The earth sat upon the watery deep. The “waters below” speak not only to waters that people use, but also the deeper abyss. Thus, the earth was surrounded by the seas (Gen 1:9–10), having arisen out of the water (2 Pet 3:5). The earth was thought to be held fast by pillars or sunken foundations (1 Sam 2:8; Job 38:4–6; Psa 104:5).


The realm of the dead was located under the earth. The most frequent term for this place was sheol (שאול; Prov 9:18; Psa 6:4–5; 18:4–5). The word for “earth” (ארץ, ʾerets) is also used—the graves dug by humans represented gateways to the Underworld. In Job, the realm of the dead is described in watery terms: “The dead tremble under the waters and their inhabitants. Sheol is naked before God, and Abaddon has no covering” (Job 26:5–6).

Jonah’s description is perhaps the most vivid. Though in the belly of the great fish, Jonah says he is in the Underworld: the watery deep “at the roots of the mountains,” a “pit” that had “bars” that closed forever (Jonah 2:5–6).

Becoming familiar with the ancient Near Eastern worldview can help us interpret the Old Testament. By understanding the Israelites’ concept of cosmology, we have a better idea of their perceptions of God.
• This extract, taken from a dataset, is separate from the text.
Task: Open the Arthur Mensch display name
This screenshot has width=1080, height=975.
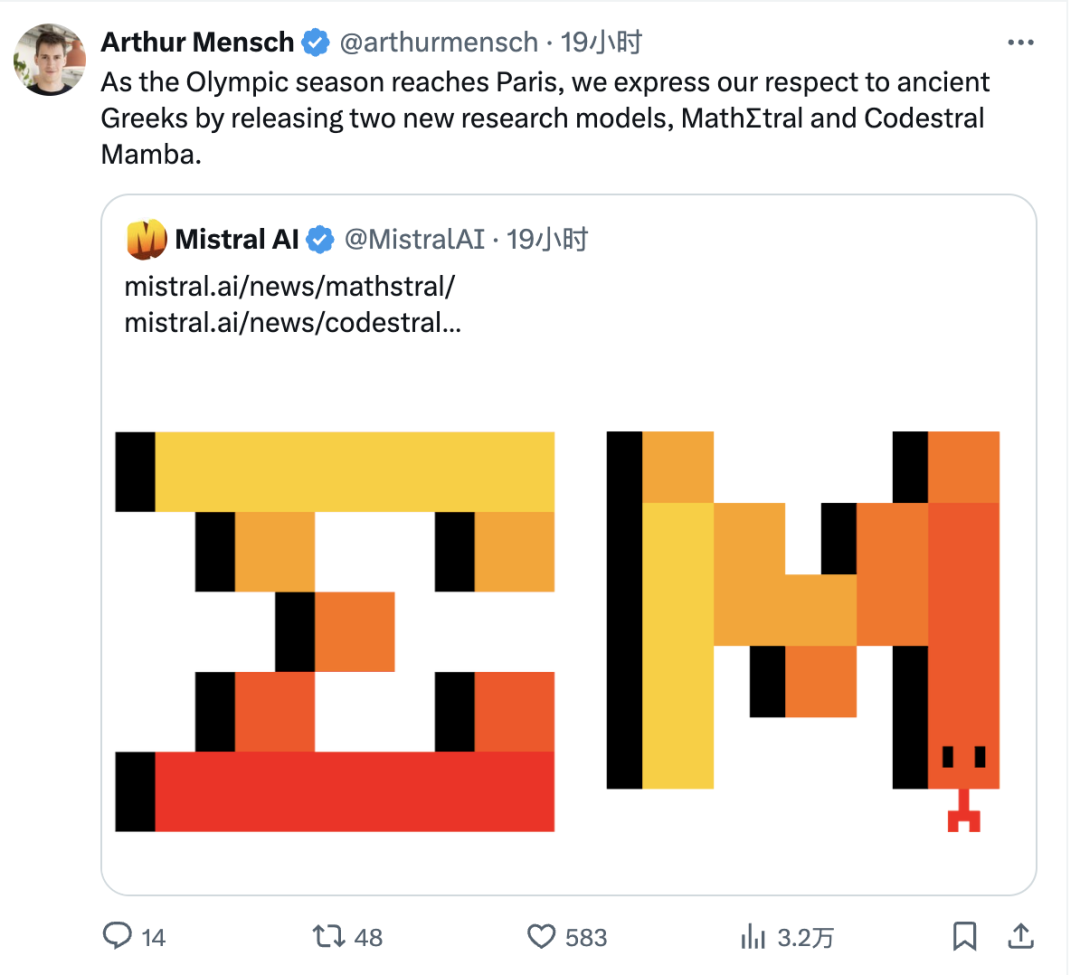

The Israelites’ conception of the universe encompassed three parts: a heavenly realm, an earthly realm for humans and an underworld for the dead.

The heavens separated the waters and had doors and windows through which rain or waters above could flow upon the earth.

The earth sat upon the watery deep and was surrounded by the seas, having arisen out of the water.

The underworld, located under the earth, was the realm of the dead.

Biblical references are from the English Standard Version (ESV).